So, it was a beautiful Saturday morning and I was having a coffee while writing a record review. When the piece was finished my hard-drive crashed. The story was written in Office Word and I didn’t save. Why? I don’t know. I should have. I know. But I didn’t. End of story.
So to make a long story short – here’s a brief and less informative review, but it will still hopefully whet the appetite for yet another solid scorcher from UK’s Hot Milk Records.
Jamaican singer-turned-producer Linval Thompson released his material via a variety of labels, but saved his hardest pieces for his own Strong Like Sampson label, an imprint active between 1979 and 1980.

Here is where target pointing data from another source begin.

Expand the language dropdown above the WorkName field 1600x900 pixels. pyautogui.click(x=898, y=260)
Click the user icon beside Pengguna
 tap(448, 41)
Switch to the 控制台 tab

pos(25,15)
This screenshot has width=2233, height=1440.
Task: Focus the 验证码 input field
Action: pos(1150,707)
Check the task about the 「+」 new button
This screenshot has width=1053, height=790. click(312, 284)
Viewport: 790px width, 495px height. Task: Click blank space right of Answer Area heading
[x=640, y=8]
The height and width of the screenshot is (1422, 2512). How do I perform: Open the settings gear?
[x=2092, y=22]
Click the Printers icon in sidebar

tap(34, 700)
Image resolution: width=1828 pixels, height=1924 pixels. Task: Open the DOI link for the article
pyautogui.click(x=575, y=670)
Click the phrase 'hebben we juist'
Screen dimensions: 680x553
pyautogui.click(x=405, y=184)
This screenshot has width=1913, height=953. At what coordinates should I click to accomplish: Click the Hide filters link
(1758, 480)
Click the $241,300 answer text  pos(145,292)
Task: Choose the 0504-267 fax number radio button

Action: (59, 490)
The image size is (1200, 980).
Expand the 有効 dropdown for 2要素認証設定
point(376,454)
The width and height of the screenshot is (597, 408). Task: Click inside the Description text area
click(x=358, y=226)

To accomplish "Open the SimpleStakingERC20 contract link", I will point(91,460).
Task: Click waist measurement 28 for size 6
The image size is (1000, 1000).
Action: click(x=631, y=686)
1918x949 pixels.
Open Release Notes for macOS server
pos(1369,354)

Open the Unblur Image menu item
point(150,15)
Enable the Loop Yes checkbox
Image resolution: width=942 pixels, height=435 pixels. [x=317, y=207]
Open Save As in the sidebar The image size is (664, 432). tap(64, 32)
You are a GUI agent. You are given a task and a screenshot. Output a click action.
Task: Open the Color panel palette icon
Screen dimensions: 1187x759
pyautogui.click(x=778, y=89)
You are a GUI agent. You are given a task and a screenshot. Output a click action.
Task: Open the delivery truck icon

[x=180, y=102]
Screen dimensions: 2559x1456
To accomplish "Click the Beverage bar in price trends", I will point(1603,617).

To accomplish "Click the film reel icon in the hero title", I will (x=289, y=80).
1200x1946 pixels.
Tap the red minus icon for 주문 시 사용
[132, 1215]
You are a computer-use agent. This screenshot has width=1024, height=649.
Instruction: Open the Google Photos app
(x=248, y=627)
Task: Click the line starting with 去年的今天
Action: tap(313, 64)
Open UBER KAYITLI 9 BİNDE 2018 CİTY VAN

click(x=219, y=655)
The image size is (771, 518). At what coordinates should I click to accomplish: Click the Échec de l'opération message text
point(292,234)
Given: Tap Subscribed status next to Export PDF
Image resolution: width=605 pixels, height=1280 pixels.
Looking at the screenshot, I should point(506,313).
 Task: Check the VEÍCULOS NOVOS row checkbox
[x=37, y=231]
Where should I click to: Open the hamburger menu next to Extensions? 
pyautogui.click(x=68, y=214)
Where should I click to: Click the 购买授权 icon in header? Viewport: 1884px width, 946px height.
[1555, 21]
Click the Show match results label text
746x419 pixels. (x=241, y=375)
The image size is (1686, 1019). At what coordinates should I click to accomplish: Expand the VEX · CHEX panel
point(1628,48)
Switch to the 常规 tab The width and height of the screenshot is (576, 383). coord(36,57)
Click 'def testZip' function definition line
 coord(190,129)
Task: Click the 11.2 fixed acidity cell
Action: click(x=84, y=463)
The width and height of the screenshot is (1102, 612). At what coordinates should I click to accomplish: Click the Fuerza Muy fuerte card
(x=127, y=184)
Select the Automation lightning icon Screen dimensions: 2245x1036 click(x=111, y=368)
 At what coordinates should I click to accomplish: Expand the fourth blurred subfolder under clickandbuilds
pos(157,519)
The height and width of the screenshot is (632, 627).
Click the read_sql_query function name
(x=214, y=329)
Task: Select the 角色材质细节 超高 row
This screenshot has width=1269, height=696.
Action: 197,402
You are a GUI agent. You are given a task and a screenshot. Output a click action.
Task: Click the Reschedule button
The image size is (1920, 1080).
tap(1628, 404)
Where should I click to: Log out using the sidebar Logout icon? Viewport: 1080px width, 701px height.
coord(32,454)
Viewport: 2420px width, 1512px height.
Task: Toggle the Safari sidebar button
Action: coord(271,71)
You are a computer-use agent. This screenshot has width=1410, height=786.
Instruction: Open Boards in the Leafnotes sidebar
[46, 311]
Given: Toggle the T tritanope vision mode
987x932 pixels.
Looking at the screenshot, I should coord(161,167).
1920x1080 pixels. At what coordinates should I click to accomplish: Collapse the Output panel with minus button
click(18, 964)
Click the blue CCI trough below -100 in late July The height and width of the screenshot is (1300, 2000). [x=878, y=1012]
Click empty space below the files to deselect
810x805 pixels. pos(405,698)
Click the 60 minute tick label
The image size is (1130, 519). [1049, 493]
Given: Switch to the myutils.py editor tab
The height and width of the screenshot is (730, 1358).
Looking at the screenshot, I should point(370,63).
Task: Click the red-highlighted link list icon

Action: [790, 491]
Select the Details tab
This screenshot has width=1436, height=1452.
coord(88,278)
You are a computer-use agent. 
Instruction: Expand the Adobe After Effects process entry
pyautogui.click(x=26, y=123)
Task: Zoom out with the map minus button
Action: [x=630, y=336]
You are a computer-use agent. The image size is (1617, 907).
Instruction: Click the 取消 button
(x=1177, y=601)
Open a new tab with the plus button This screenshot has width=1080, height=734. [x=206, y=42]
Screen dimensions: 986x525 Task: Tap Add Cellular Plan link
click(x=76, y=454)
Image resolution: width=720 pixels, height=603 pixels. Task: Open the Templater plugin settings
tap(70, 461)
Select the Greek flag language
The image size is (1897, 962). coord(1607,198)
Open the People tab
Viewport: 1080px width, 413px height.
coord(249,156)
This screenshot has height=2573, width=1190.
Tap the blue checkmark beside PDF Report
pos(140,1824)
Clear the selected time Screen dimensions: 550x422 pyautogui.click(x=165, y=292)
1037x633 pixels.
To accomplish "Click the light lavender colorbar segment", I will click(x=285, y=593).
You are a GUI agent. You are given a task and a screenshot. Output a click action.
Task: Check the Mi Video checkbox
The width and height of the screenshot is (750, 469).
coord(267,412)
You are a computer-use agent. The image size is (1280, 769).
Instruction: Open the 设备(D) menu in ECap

And for the first time his productions on that particular label have been compiled and reissued. We are talking about 18 tracks on two discs. Nearly two hours of some of the most uncompromising early dancehall to be put on wax. The fearsome Roots Radics do not apologize for their sparse and heavy as lead riddims.
And singers and deejays like Barrington Levy, Anthony Johnson, Rod Taylor, Sammy Dread and Papa Tullo take it directly from the grim streets of Kingston. Their lyrics are a reality check on police brutality and oppression.
All vocal cuts come with its dub or deejay version. And the material collected on Strong Like Sampson brims with dread echoes and streetwise energy.